By the time Vivi gets to California, she understands why rock stars are so often drug addicts. Life on the road is brutal. Vivi’s agent, Jodi, has negotiated the best tour package possible—Vivi has car service wherever she goes and stays at hotels with twenty-four-hour room service, and Mr. Hooper picks up the tab. When Vivi started out, there was wonder, relief, and excitement in dialing a number and soon after having a club sandwich, French fries, coleslaw, chicken noodle soup, vanilla crème br?lée, and a bottle of wine appear on a tray at the door, and then an hour later having that tray whisked away and replaced in the morning by freshly percolated coffee and a pitcher of real cream. Vivi’s suitcase grows fat with pilfered bars of soap, tiny bottles of shampoo and body lotion, notepads with the hotel’s name and logo at the top (perfect for grocery lists), pens, and individually wrapped artisanal chocolates.

But there are just as many (too many) trips to Hudson News for a Coke Zero and a prepackaged sandwich (Vivi chose tuna once and only once). There are days she has to fly early and misses her run; there’s the never-ending quest for a place to charge her phone. There is a yawning loneliness and too much time for reflection. What breaks Vivi’s heart is the memory of JP sitting on the edge of the tub holding out the ring, asking her to be his wife, and of how much she loved him in that moment and how lucky, how truly and incredibly blessed she felt to be marrying Edward William Quinboro. At that time, she thought he was better than her. But Vivi has learned that where a person comes from means far less than what she makes of herself.

In Seattle, Vivi gets on the elevator, and although she knows she’s staying on the fifth floor, she can’t recall her room number. There have been so many: 1246, 818, 323. She has her key, but that’s no help; the cardboard sheath with the number written on it is sitting on the bureau in front of the TV in the room. Vivi heads back down to the front desk and while she’s waiting in line, she checks the Facebook app on her iPhone, and there, in JP’s feed, are pictures of Carson’s birthday party.

Vivi waits until she’s back up in her room (547) to cry. When she’s finished sobbing but still hiccup-y, she calls Savannah.

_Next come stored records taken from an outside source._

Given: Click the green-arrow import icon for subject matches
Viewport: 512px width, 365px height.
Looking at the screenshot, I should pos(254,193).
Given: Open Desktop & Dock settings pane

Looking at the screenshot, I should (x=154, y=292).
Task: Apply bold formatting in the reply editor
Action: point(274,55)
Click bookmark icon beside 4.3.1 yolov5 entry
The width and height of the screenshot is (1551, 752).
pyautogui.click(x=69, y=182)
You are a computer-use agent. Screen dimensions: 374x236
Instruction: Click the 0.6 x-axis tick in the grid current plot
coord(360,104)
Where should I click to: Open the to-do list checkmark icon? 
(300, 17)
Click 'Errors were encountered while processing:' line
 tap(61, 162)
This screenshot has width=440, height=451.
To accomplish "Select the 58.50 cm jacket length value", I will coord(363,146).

Savannah is home in Boston for most of the fall (she’s dating a part owner of the Celtics and things are getting serious) but she understands how soul-shredding traveling for work can be. Savannah spends weeks, sometimes months, in places like Mali, Paraguay, and Bangalore, but Vivi thinks traveling might be easier for Savannah because Savannah doesn’t have children.

“Where do you go next?” Savannah asks. “Cleveland?”

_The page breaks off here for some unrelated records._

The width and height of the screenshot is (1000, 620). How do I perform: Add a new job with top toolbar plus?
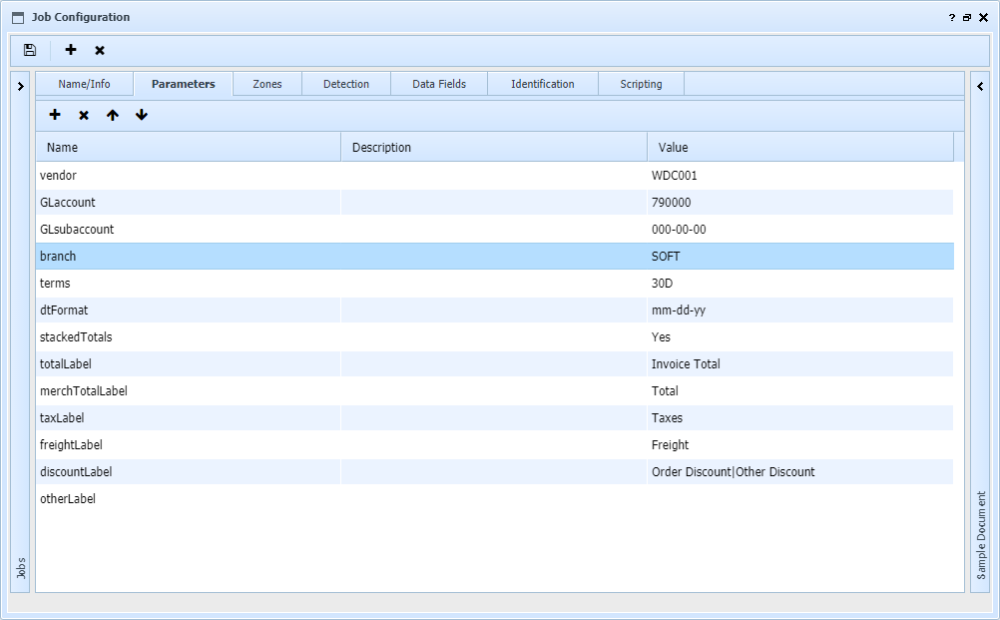(71, 50)

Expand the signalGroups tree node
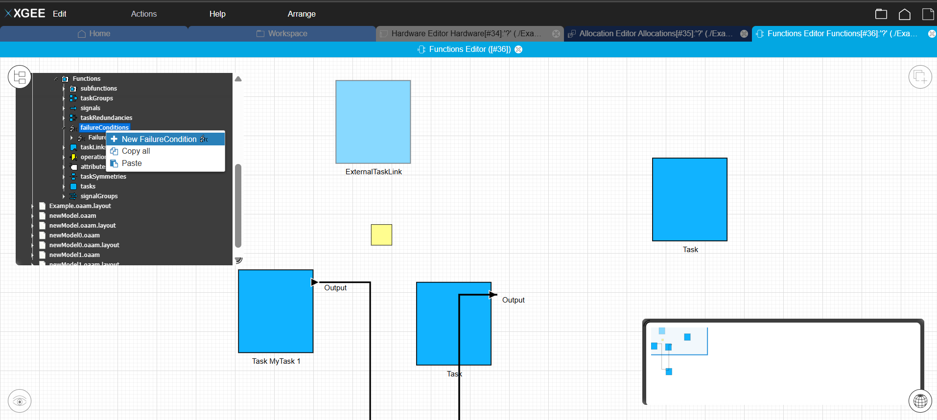click(x=64, y=196)
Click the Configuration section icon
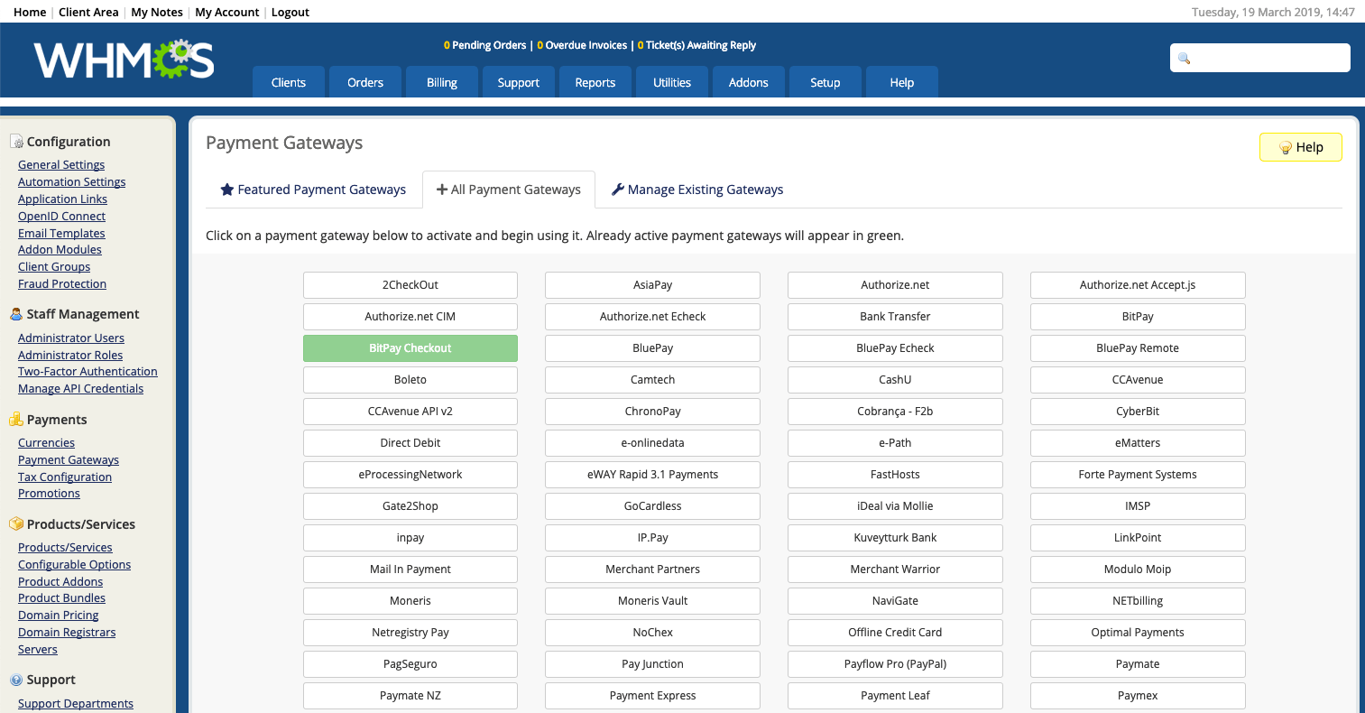 tap(16, 142)
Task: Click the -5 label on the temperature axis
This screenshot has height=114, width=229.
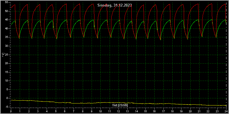Action: [x=7, y=107]
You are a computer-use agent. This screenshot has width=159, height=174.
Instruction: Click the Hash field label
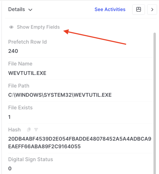pos(15,130)
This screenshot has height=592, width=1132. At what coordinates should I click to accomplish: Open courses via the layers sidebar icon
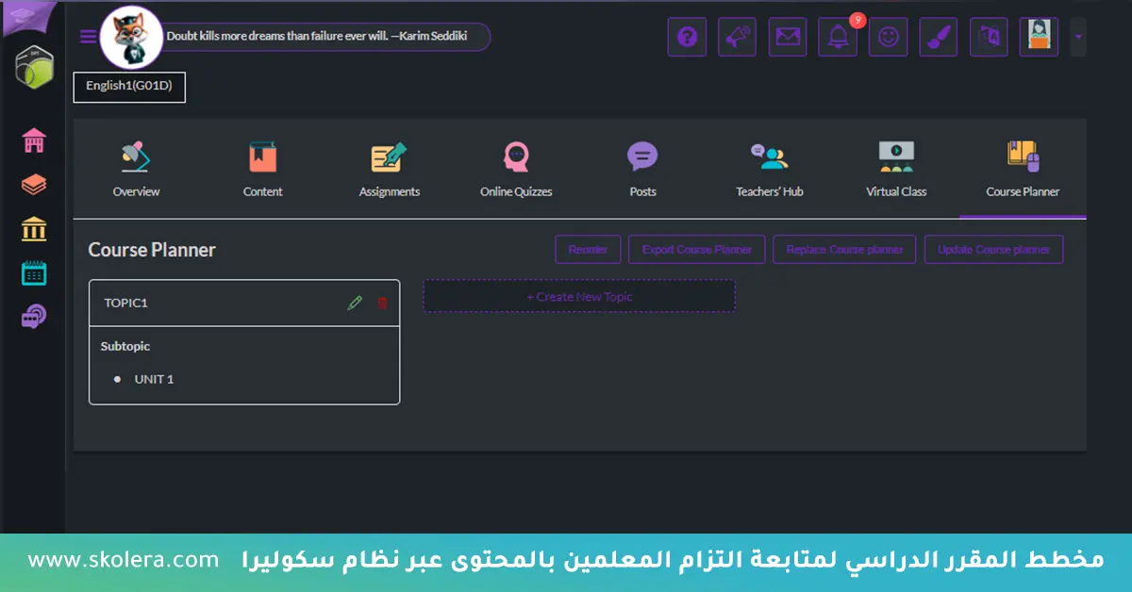click(x=34, y=185)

Vivi shivers. She isn’t going to Cleveland. If she ends up going on tour every year from now until she retires, she will not go to Cleveland. That’s where the ghosts are.

“Minneapolis, Madison, Petoskey, Chicago, Indy, and Pittsburgh.”

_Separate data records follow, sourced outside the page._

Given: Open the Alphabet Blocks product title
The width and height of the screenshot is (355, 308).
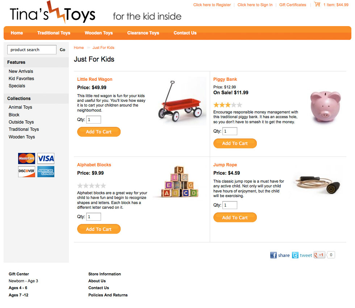Looking at the screenshot, I should [94, 165].
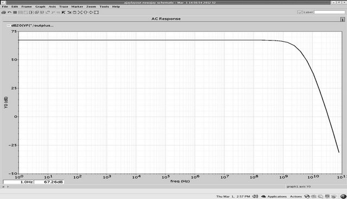Toggle the dB20 trace legend marker
Viewport: 347px width, 199px height.
pos(9,25)
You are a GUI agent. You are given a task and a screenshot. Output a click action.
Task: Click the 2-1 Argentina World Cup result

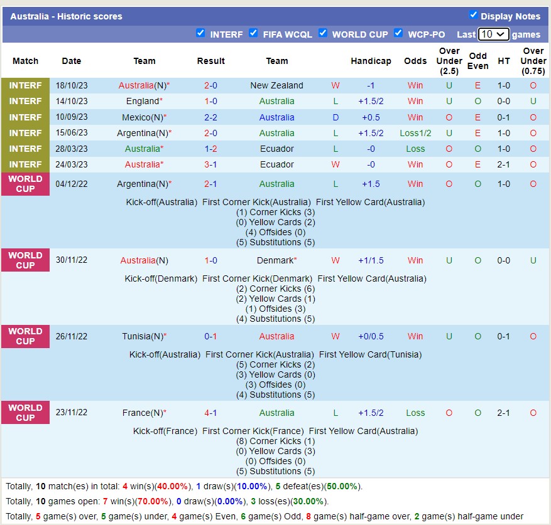point(210,184)
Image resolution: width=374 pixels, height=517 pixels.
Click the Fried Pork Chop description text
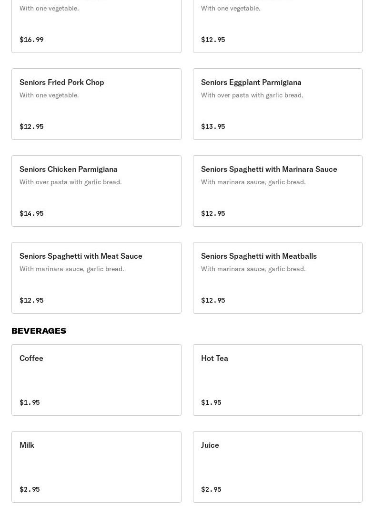pyautogui.click(x=49, y=95)
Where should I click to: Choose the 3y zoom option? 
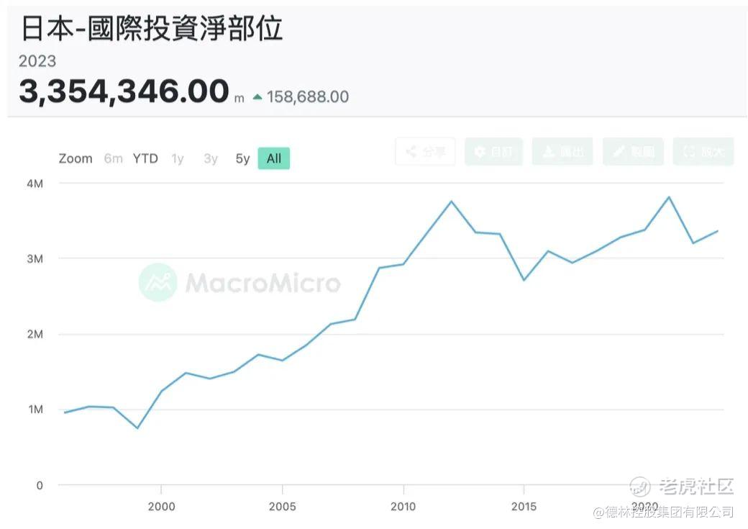pos(210,158)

“For the love of Pete,” Savannah says. “Skip those places and go home.”

“I want to,” Vivi says—oh, does she want to! “But I can’t.”

“Will you get fired?” Savannah asks. “No. This tour is something you took on voluntarily, Vivi.”

“I agreed to it,” Vivi says. “And you know how I am.” Vivi sticks it out; she isn’t a quitter. She does what she says she’s going to do. Even if there were only ten people, three people, one person at each of her events in this final stretch, she would still show up. Because that one person has expectations—maybe she, like some of the others Vivi has met, traveled a long distance to get there. Maybe she has been looking forward to the event for weeks. Maybe it’s her dream to meet a real author and get a book signed. Vivi isn’t going to let her down.